AlinsRan commented on issue #2749:
URL: 
https://github.com/apache/apisix-ingress-controller/issues/2749#issuecomment-4539331749

   Thanks for the additional detail. I think the root cause here may be broader 
than only "don't mix Admin API writes".
   
   A more general explanation is: **multiple independent writers may be pushing 
config to the same standalone APISIX target, but they do not share the same 
version/cache state**. Once that happens, one writer can advance 
`*_conf_version`, and another writer's next sync may be rejected as "too old".
   
   From the controller side, there are at least two ways this can happen:
   
   1. **Conflicting `GatewayProxy` objects targeting the same APISIX control 
plane**
      Each `GatewayProxy` is translated into an independent ADC config, and its 
ADC `CacheKey` is derived from the `GatewayProxy` identity itself. The client 
also syncs configs one-by-one. So if two different `GatewayProxy` objects point 
to the same APISIX Service/endpoints and use the same AdminKey, they 
effectively become two logical writers to the same standalone cluster.
   
      The repo already has webhook-side conflict detection for exactly this 
shape of problem: same Service + shared AdminKey secret, or overlapping 
endpoints + shared inline AdminKey.
   
   2. **Multiple ingress-controller deployments managing the same resources**
      Reconciliation is selected by `controller_name` (default: 
`apisix.apache.org/apisix-ingress-controller`), while leader election is scoped 
to the controller Pod namespace.
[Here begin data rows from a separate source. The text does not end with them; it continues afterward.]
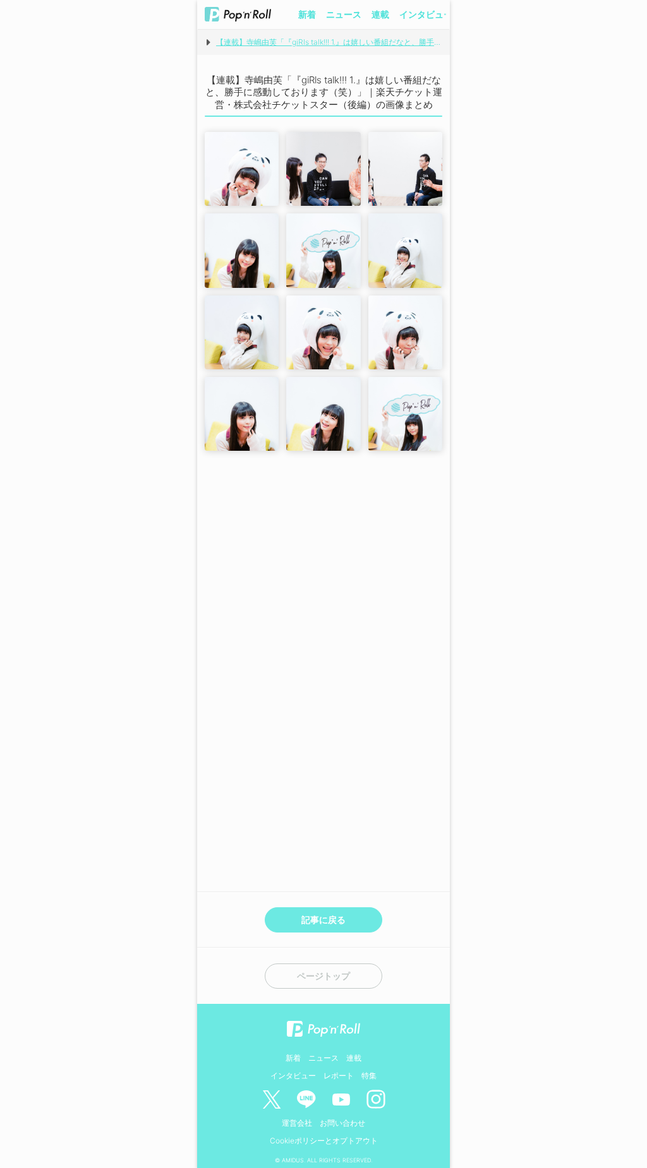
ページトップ (323, 976)
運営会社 (297, 1123)
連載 (380, 14)
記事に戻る (323, 919)
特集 (369, 1075)
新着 (307, 14)
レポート (339, 1075)
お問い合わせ (342, 1123)
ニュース (343, 14)
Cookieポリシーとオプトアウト (324, 1140)
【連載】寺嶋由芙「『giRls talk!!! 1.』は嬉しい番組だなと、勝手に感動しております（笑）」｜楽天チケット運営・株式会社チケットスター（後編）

So if there are multiple controller 
deployments in different namespaces, but they use the same `controller_name`, 
they can both be active against the same `GatewayClass` / `IngressClass`. Each 
controller keeps its own ADC cache and sync loop, which again becomes "multiple 
writers" and can look like periodic overwrite/drift.
   
   So before treating this as purely an APISIX standalone multi-replica bug, I 
think it would be worth ruling out these conditions first:
   
   - only **one** `GatewayProxy` is targeting this standalone APISIX cluster, 
or at least no two `GatewayProxy` objects share the same Service/endpoints + 
AdminKey;
   - only **one active ingress-controller writer** is managing the affected 
resources, or different controller deployments use different `controller_name` 
values;
   - no direct Admin API writes are mixed in.
   
   If all of the above are already ruled out, and the issue still reproduces 
with a single `GatewayProxy`, a single controller, and no Admin API access, 
then I agree it likely deserves to be tracked separately as a standalone 
multi-replica / ADC coordination bug.